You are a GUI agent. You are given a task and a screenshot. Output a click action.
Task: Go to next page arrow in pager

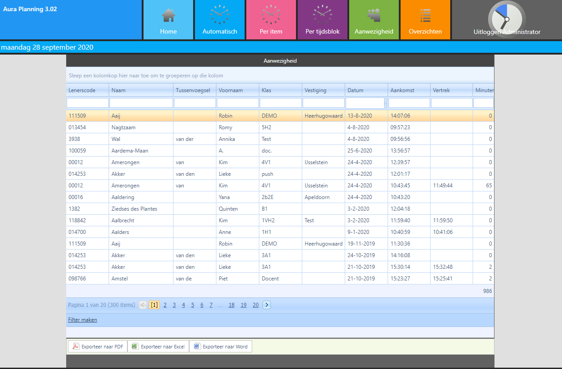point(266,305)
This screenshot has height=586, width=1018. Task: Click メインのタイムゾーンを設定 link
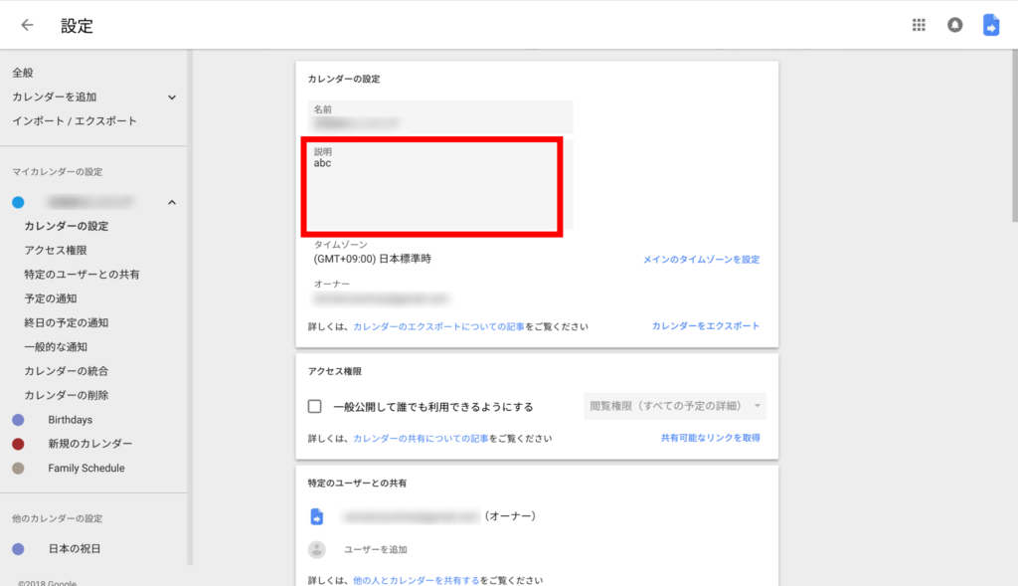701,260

+ + + + +

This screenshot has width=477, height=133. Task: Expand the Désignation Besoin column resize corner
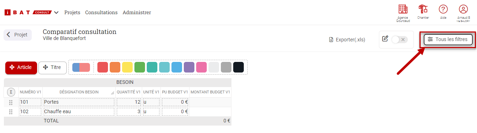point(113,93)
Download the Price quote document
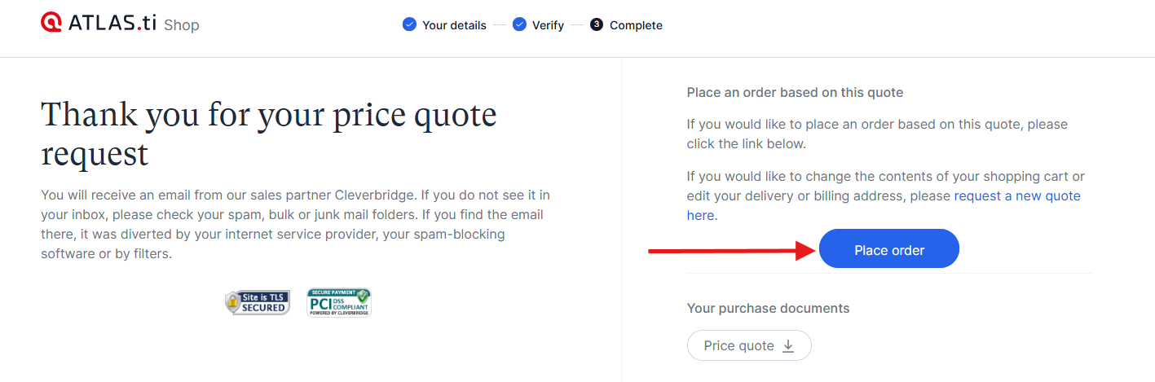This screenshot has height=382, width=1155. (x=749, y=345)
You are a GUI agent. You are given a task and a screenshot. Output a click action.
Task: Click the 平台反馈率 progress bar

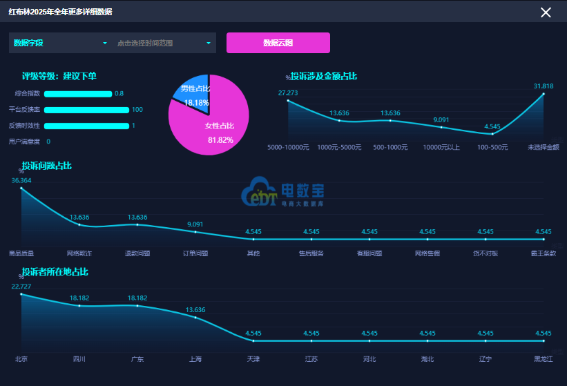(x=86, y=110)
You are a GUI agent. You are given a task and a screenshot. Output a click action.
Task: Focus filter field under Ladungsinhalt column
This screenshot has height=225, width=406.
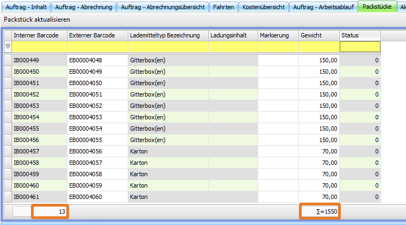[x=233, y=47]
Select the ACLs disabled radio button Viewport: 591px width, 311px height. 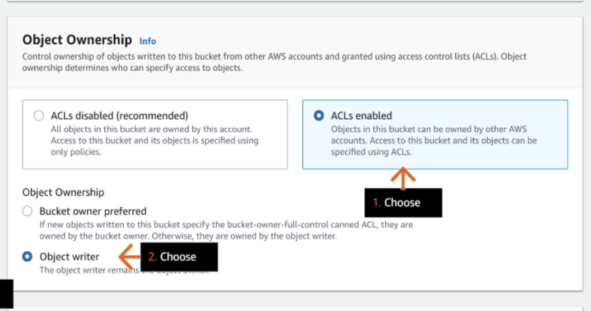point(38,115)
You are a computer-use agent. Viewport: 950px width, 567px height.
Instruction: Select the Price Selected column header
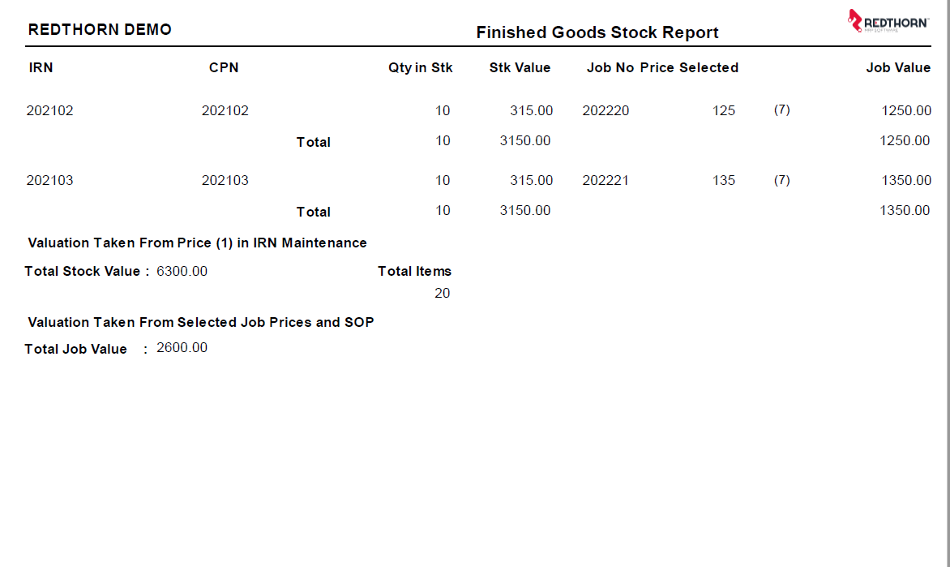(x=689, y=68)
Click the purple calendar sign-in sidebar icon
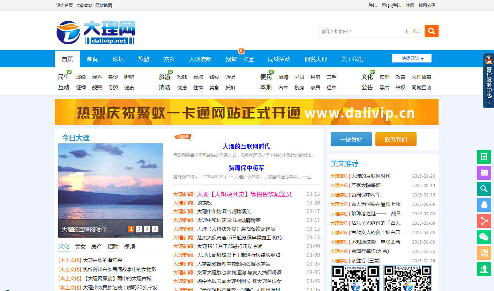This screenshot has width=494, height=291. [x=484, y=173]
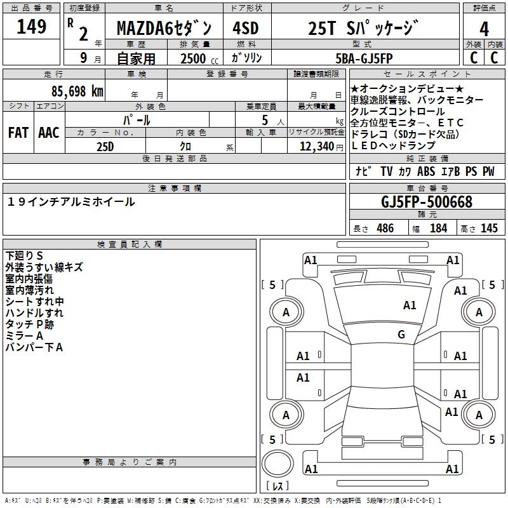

+ + + + +

→ **What is expected**
Can you echo the items word for word, starting with the line that contains "This screenshot has width=477, height=133." and going on through the line that contains "(x=86, y=110)", with both of those lines included and the pictures left out?

→ **Task answer**
This screenshot has width=477, height=133. Task: Expand the Désignation Besoin column resize corner
point(113,93)
Download the Price quote document
This screenshot has height=382, width=1155. (x=749, y=345)
You are a GUI agent. You are given a task and a screenshot. Output a click action.
Task: Click the 平台反馈率 progress bar

(x=86, y=110)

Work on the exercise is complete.